Dans les angles morts, film de Shari Springer Berman , commentaire

  Bienvenue sur le site d'un manipulateur de mots, passionné d'écriture, de cinéma, de musique, d'ésotérisme...     
 A - Z 
 1 à 7* 
 Séries 
 Récents 

Dans les angles morts,
      (Things, heard & seen),     2021, 
 
de : Shari Springer  Berman, Robert  Pulcini,
 
  avec : Amanda Seyfried, James Norton, Charlotte Mayer, Ana-Sophie Heger, Kristin Griffith,
 
Musique : Peter Raeburn


 
 Ne pas lire avant d'avoir vu le film.

 Un peu à contre-cœur, la jeune Catherine Claire (Amanda Seyfried) accepte de suivre son mari, George (James Norton) dans une petite ville de province dans l'université privée de laquelle il a obtenu un poste. Ils emménagent dans une maison qui se révèle très rapidement hantée...
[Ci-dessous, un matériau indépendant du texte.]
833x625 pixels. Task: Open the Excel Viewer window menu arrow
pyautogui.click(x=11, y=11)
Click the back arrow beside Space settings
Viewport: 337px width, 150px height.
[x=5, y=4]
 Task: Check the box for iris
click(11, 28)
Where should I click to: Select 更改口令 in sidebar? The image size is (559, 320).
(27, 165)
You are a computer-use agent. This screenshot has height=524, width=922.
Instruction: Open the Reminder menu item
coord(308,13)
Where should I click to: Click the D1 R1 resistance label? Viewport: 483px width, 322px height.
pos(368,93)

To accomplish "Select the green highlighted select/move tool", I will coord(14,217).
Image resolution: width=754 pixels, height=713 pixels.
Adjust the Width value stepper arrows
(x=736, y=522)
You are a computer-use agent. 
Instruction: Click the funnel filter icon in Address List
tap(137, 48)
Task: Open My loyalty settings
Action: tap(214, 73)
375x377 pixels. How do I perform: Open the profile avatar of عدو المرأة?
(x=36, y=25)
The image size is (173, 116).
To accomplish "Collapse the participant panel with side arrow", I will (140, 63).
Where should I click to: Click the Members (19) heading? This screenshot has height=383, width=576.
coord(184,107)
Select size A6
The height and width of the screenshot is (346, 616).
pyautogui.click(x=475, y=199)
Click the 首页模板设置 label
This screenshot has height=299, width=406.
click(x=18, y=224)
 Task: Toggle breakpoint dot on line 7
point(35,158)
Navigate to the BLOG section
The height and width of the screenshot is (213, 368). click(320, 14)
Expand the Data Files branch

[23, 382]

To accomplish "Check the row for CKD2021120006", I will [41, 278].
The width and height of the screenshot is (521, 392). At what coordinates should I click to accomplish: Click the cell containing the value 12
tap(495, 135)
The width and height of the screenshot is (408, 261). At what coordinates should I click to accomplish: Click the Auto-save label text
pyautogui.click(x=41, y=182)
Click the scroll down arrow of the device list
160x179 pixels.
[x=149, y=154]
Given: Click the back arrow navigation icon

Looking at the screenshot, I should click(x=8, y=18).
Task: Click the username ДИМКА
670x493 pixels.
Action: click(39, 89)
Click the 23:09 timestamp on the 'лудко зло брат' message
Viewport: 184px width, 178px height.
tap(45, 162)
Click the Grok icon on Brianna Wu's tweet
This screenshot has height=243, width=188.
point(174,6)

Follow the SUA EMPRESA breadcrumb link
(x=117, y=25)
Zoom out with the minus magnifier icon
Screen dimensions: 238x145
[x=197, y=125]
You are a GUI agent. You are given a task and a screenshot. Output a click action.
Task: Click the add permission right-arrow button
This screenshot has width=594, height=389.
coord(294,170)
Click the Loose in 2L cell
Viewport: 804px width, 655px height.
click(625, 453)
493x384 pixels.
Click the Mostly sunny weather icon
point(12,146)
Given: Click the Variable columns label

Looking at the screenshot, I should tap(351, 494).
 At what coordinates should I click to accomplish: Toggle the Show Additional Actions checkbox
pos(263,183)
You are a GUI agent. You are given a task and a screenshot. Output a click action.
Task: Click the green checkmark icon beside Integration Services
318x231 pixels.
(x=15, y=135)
 Durant les dix premières minutes, on se dit : ça y est. Le film va nous refaire pour la millième fois le coup des lampes qui explosent, des objets qui prennent vie, des hurlements dans la nuit, des personnalités pour le moins inquiétantes, bref, tout le folklore que les spectateurs connaissent par coeur. En fait, ce n'est pas tout à fait exact. Car si le scénario convoque à plusieurs reprises le grand voyant Emanuel Swedenborg et son ouvrage «Du Ciel (et de ses merveilles) et de l'Enfer, d'après ce qui a été entendu et vu», le récit s'oriente progressivement vers une analyse de la décomposition d'un couple. Bien que le fond surnaturel perdure, les manifestations occultes se font plus discrètes, tandis que la psychologie des deux époux s'oriente dans des directions opposées, sous l'influence plus ou moins nette d'esprits désincarnés plus ou moins purs. L'équilibre entre les données objectives et les influences mystiques est assez remarquable, grâce à l'ambiguïté de certains personnages, au premier rang desquels trône le mari très perturbé, mais aussi grâce à la tenue dramatique d'un scénario simple mais efficace. Il est d'autant plus dommage que celui-ci se croie obligé de convoquer dans sa dernière longueur le souvenir de «Shining» d'une manière prosaïque et voyante (la hache et le zoom final sur la photo). A posteriori, cette tragédie intimiste laisse un souvenir mitigé, comme si le couple formé par les deux réalisateurs-scénaristes avait initié une création personnelle, mais n'avait pas réussi, in fine, à s'affranchir d'un modèle kubrickien aussi impressionnant qu'inégalable.